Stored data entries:
==============================

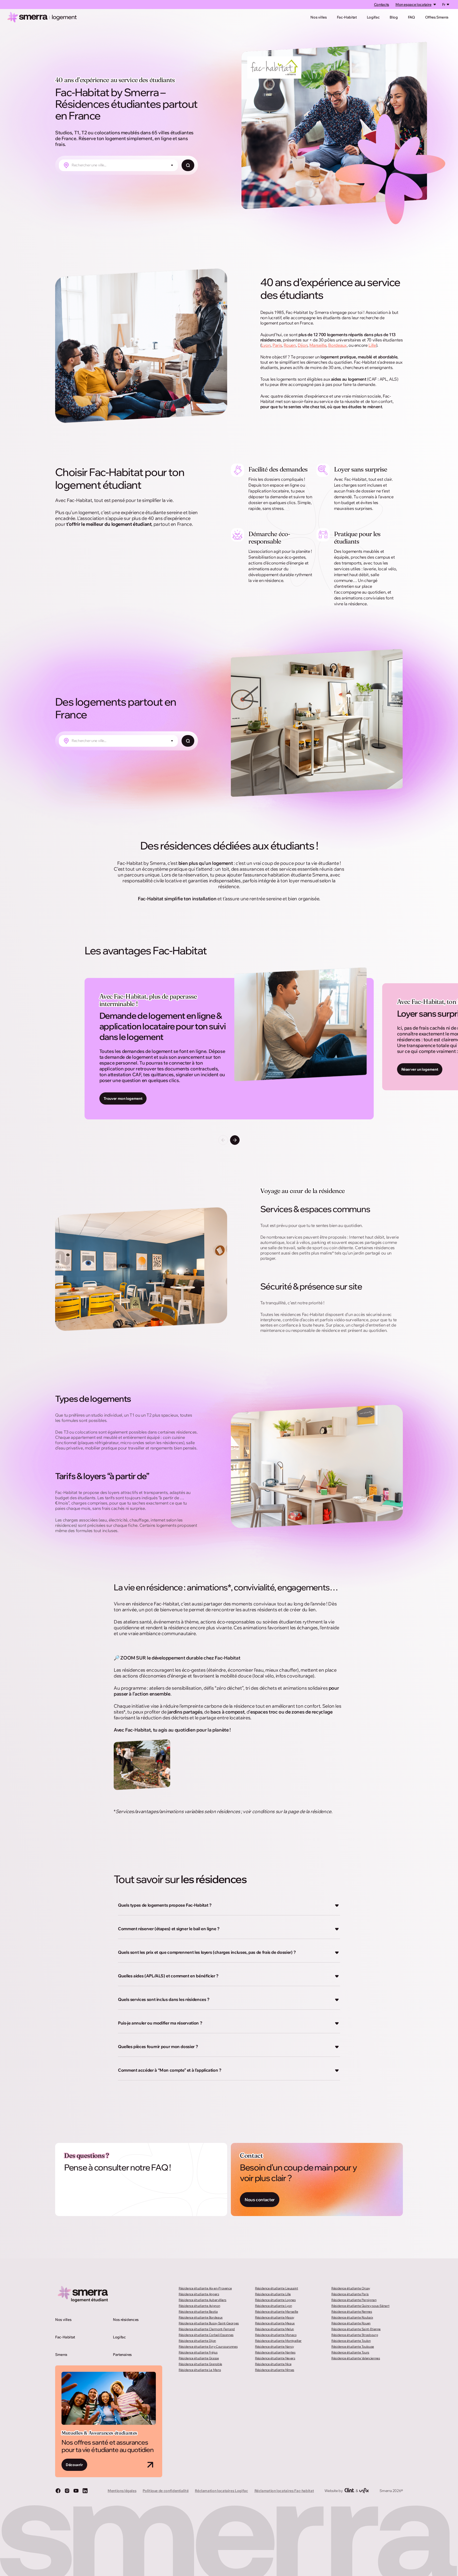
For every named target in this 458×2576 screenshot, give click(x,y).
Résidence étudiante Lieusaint (276, 2288)
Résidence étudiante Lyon (273, 2306)
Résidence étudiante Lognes (275, 2300)
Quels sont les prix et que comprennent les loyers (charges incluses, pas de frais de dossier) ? (207, 1952)
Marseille (317, 345)
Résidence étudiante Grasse (199, 2358)
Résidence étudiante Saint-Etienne (356, 2329)
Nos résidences (126, 2319)
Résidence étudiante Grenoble (200, 2364)
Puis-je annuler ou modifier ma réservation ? (160, 2023)
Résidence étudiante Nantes (275, 2352)
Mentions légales (122, 2490)
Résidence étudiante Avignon (199, 2306)
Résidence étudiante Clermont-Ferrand (207, 2329)
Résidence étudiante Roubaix (352, 2317)
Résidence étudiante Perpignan (354, 2300)
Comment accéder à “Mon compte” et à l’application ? (169, 2070)
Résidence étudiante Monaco (276, 2335)
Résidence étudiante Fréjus (198, 2352)
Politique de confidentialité (165, 2490)
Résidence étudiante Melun (274, 2329)
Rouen (290, 345)
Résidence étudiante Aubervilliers (202, 2300)
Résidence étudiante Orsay (350, 2288)
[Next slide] (235, 1140)
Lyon (266, 345)
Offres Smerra (436, 17)
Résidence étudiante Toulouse (352, 2346)
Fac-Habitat (347, 17)
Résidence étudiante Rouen (351, 2323)
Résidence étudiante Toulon (351, 2341)
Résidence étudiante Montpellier (278, 2341)
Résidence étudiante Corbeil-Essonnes (206, 2335)
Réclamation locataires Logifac (221, 2490)
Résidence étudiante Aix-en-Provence (205, 2288)
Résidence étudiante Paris (350, 2294)
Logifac (373, 17)
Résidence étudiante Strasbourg (354, 2335)
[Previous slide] (223, 1140)
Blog (394, 17)
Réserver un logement (419, 1069)
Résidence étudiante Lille (273, 2294)
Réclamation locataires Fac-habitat (284, 2490)
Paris (277, 345)
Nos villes (318, 17)
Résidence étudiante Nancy (274, 2346)
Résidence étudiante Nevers (275, 2358)
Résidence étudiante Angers (199, 2294)
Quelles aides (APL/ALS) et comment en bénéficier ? (168, 1975)
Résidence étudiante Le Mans (200, 2370)
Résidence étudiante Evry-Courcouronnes (208, 2346)
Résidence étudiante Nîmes (274, 2370)
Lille (372, 345)
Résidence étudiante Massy (274, 2317)
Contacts (381, 4)
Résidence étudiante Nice (273, 2364)
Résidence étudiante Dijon (197, 2341)
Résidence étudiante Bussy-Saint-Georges (209, 2323)
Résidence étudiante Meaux (275, 2323)
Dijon (302, 345)
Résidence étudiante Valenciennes (355, 2358)
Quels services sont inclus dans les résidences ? (163, 1999)
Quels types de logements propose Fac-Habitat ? (164, 1905)
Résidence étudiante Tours (350, 2352)
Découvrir (74, 2464)
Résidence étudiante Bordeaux (201, 2317)
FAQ (411, 17)
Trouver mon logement (123, 1098)
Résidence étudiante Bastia (198, 2311)
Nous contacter (260, 2199)
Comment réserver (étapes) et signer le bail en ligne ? (168, 1928)
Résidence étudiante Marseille (276, 2311)
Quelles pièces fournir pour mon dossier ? (158, 2046)
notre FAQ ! (150, 2167)
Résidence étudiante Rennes (351, 2311)
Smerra (61, 2354)
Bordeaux (337, 345)
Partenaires (122, 2354)
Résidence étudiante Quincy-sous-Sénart (360, 2306)
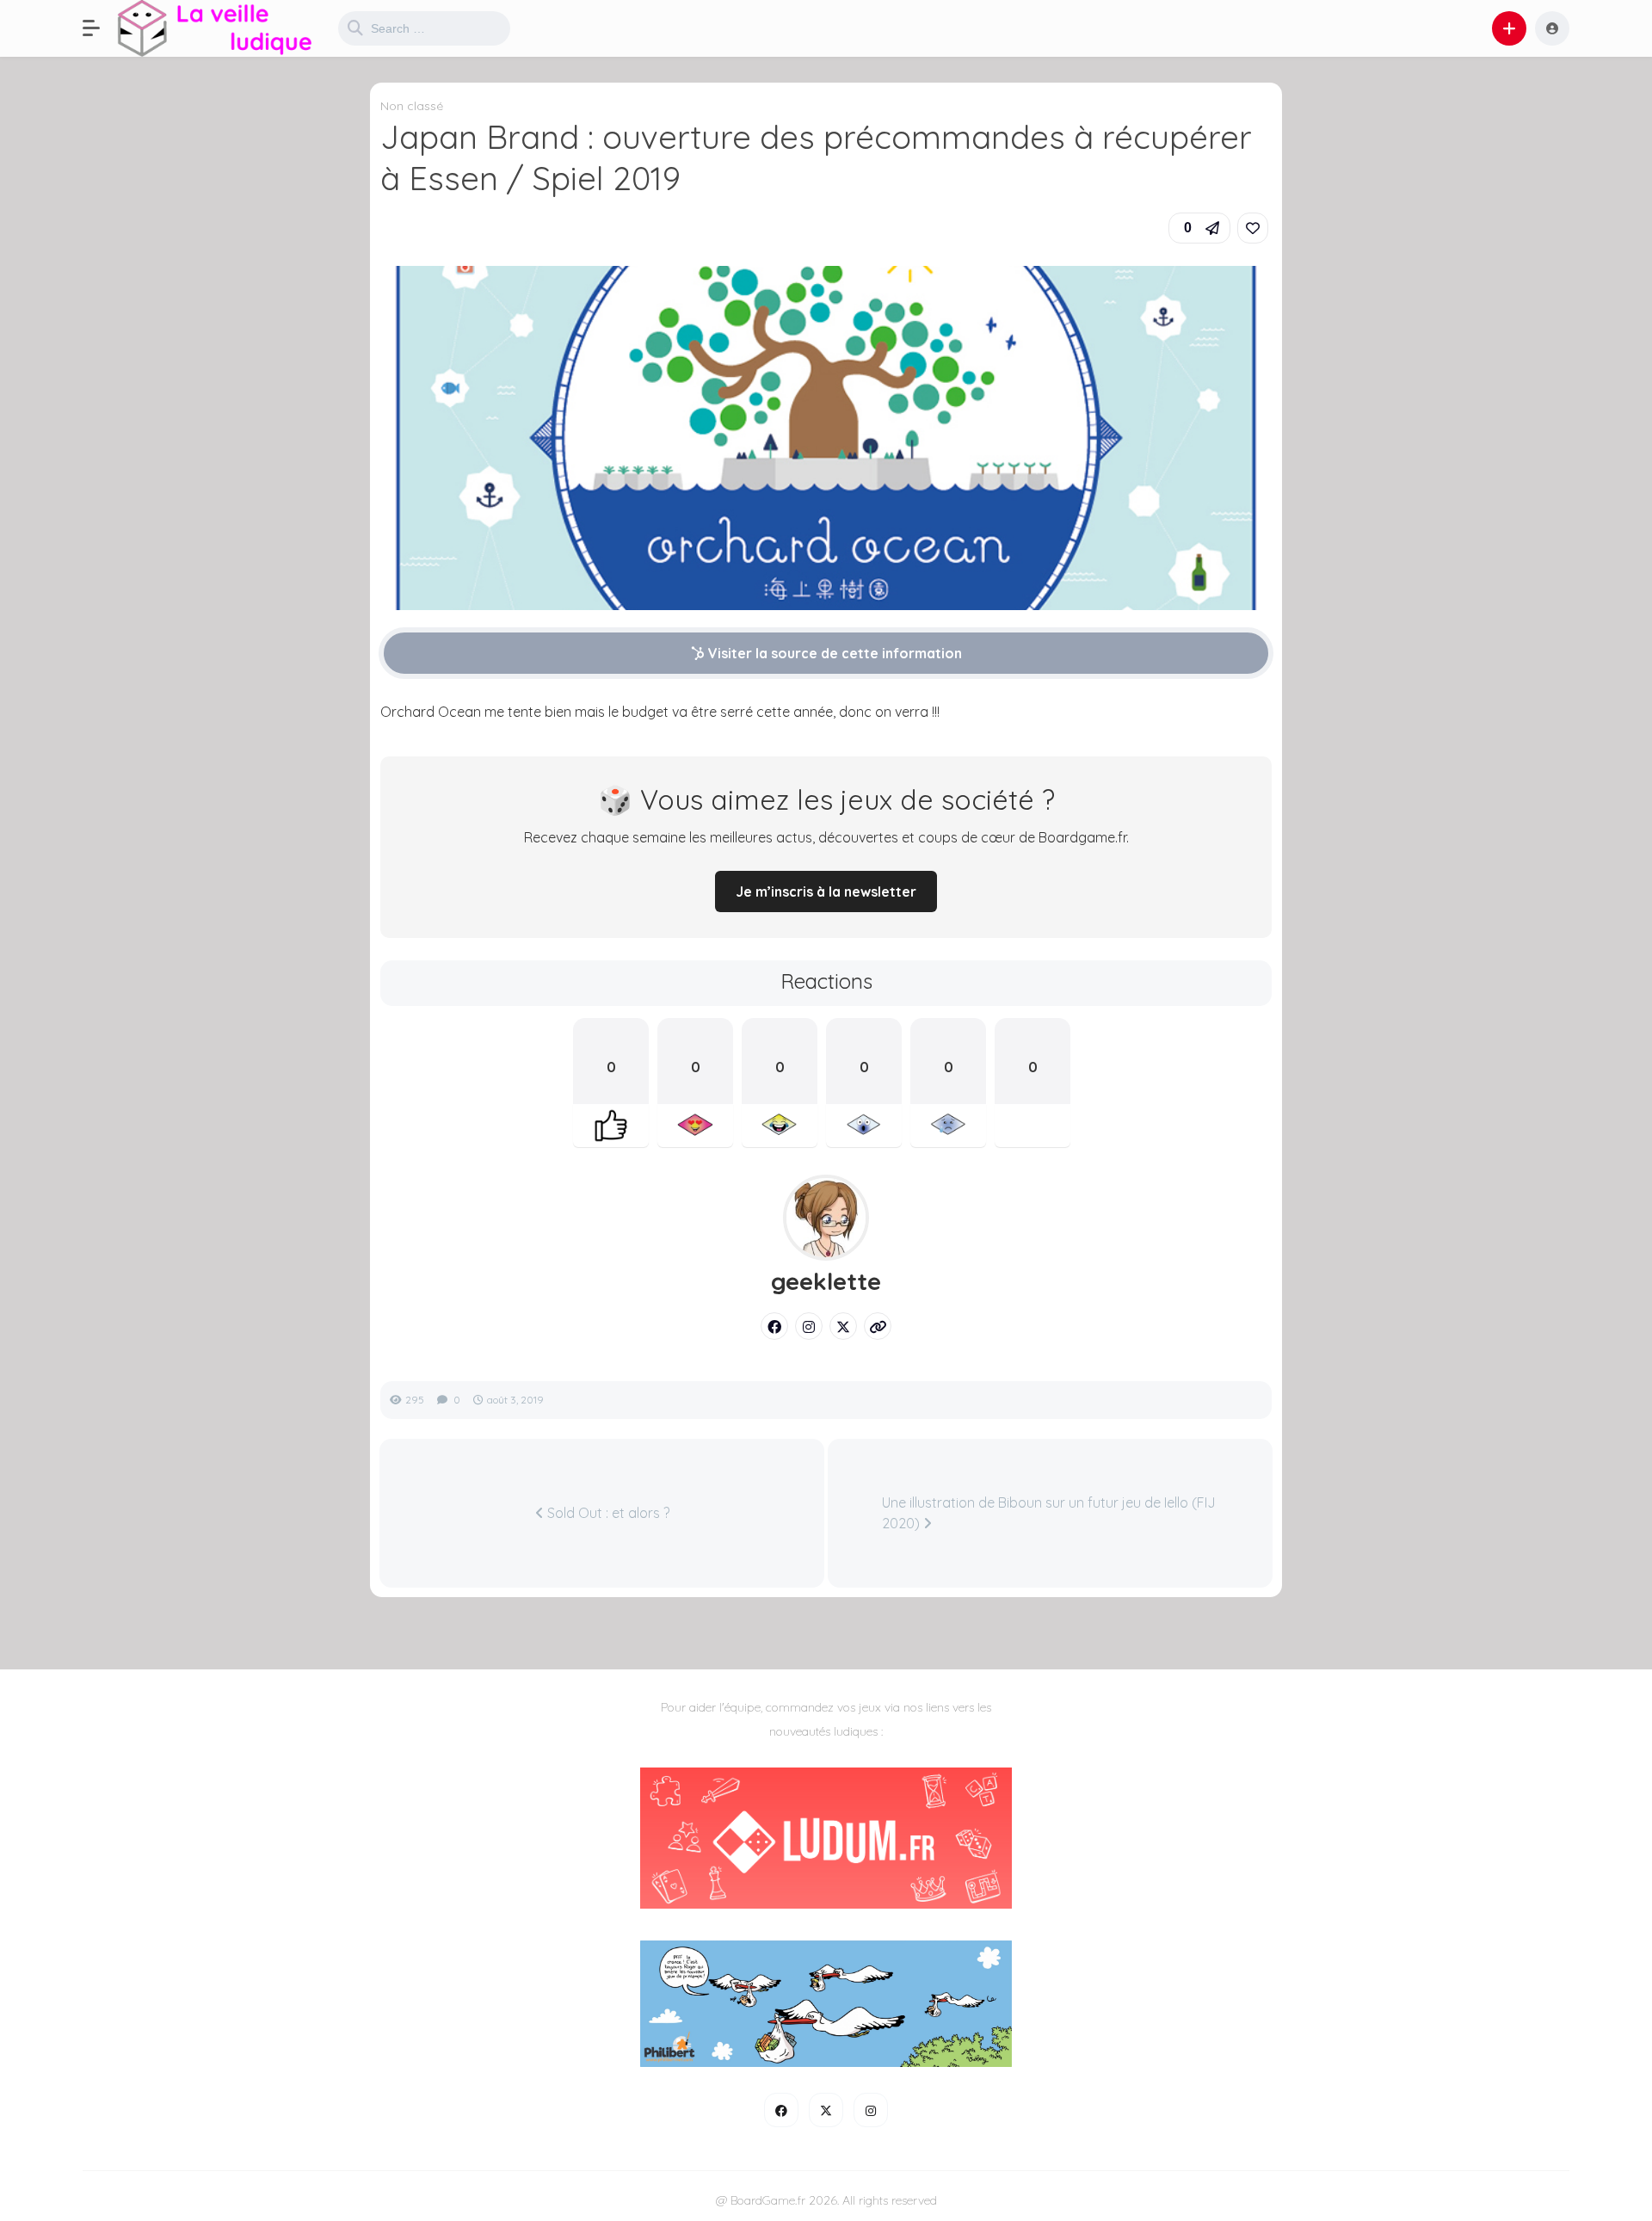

==============================

ASSIGNMENT:
Write out every entry above exactly, minus the pictures.

OUTPUT:
For every named target in this 458×2576 screenshot, give click(x,y).
Résidence étudiante Lieusaint (276, 2288)
Résidence étudiante Lyon (273, 2306)
Résidence étudiante Lognes (275, 2300)
Quels sont les prix et que comprennent les loyers (charges incluses, pas de frais de dossier) ? (207, 1952)
Marseille (317, 345)
Résidence étudiante Grasse (199, 2358)
Résidence étudiante Saint-Etienne (356, 2329)
Nos résidences (126, 2319)
Résidence étudiante Grenoble (200, 2364)
Puis-je annuler ou modifier ma réservation ? (160, 2023)
Résidence étudiante Nantes (275, 2352)
Mentions légales (122, 2490)
Résidence étudiante Avignon (199, 2306)
Résidence étudiante Clermont-Ferrand (207, 2329)
Résidence étudiante Roubaix (352, 2317)
Résidence étudiante Perpignan (354, 2300)
Comment accéder à “Mon compte” et à l’application ? (169, 2070)
Résidence étudiante Monaco (276, 2335)
Résidence étudiante Fréjus (198, 2352)
Politique de confidentialité (165, 2490)
Résidence étudiante Melun (274, 2329)
Rouen (290, 345)
Résidence étudiante Aubervilliers (202, 2300)
Résidence étudiante Orsay (350, 2288)
[Next slide] (235, 1140)
Lyon (266, 345)
Offres Smerra (436, 17)
Résidence étudiante Toulouse (352, 2346)
Fac-Habitat (347, 17)
Résidence étudiante Rouen (351, 2323)
Résidence étudiante Toulon (351, 2341)
Résidence étudiante Montpellier (278, 2341)
Résidence étudiante Corbeil-Essonnes (206, 2335)
Réclamation locataires Logifac (221, 2490)
Résidence étudiante Aix-en-Provence (205, 2288)
Résidence étudiante Paris (350, 2294)
Logifac (373, 17)
Résidence étudiante Strasbourg (354, 2335)
[Previous slide] (223, 1140)
Blog (394, 17)
Réserver un logement (419, 1069)
Résidence étudiante Lille (273, 2294)
Réclamation locataires Fac-habitat (284, 2490)
Paris (277, 345)
Nos villes (318, 17)
Résidence étudiante Nancy (274, 2346)
Résidence étudiante Nevers (275, 2358)
Résidence étudiante Angers (199, 2294)
Quelles aides (APL/ALS) et comment en bénéficier ? (168, 1975)
Résidence étudiante Le Mans (200, 2370)
Résidence étudiante Evry-Courcouronnes (208, 2346)
Résidence étudiante Nîmes (274, 2370)
Lille (372, 345)
Résidence étudiante Massy (274, 2317)
Contacts (381, 4)
Résidence étudiante Nice (273, 2364)
Résidence étudiante Dijon (197, 2341)
Résidence étudiante Bussy-Saint-Georges (209, 2323)
Résidence étudiante Meaux (275, 2323)
Dijon (302, 345)
Résidence étudiante Valenciennes (355, 2358)
Quels services sont inclus dans les résidences ? (163, 1999)
Quels types de logements propose Fac-Habitat ? (164, 1905)
Résidence étudiante Tours (350, 2352)
Découvrir (74, 2464)
Résidence étudiante Bordeaux (201, 2317)
FAQ (411, 17)
Trouver mon logement (123, 1098)
Résidence étudiante Bastia (198, 2311)
Nous contacter (260, 2199)
Comment réserver (étapes) et signer le bail en ligne ? (168, 1928)
Résidence étudiante Marseille (276, 2311)
Quelles pièces fournir pour mon dossier ? (158, 2046)
notre FAQ ! (150, 2167)
Résidence étudiante Rennes (351, 2311)
Smerra (61, 2354)
Bordeaux (337, 345)
Partenaires (122, 2354)
Résidence étudiante Quincy-sous-Sénart (360, 2306)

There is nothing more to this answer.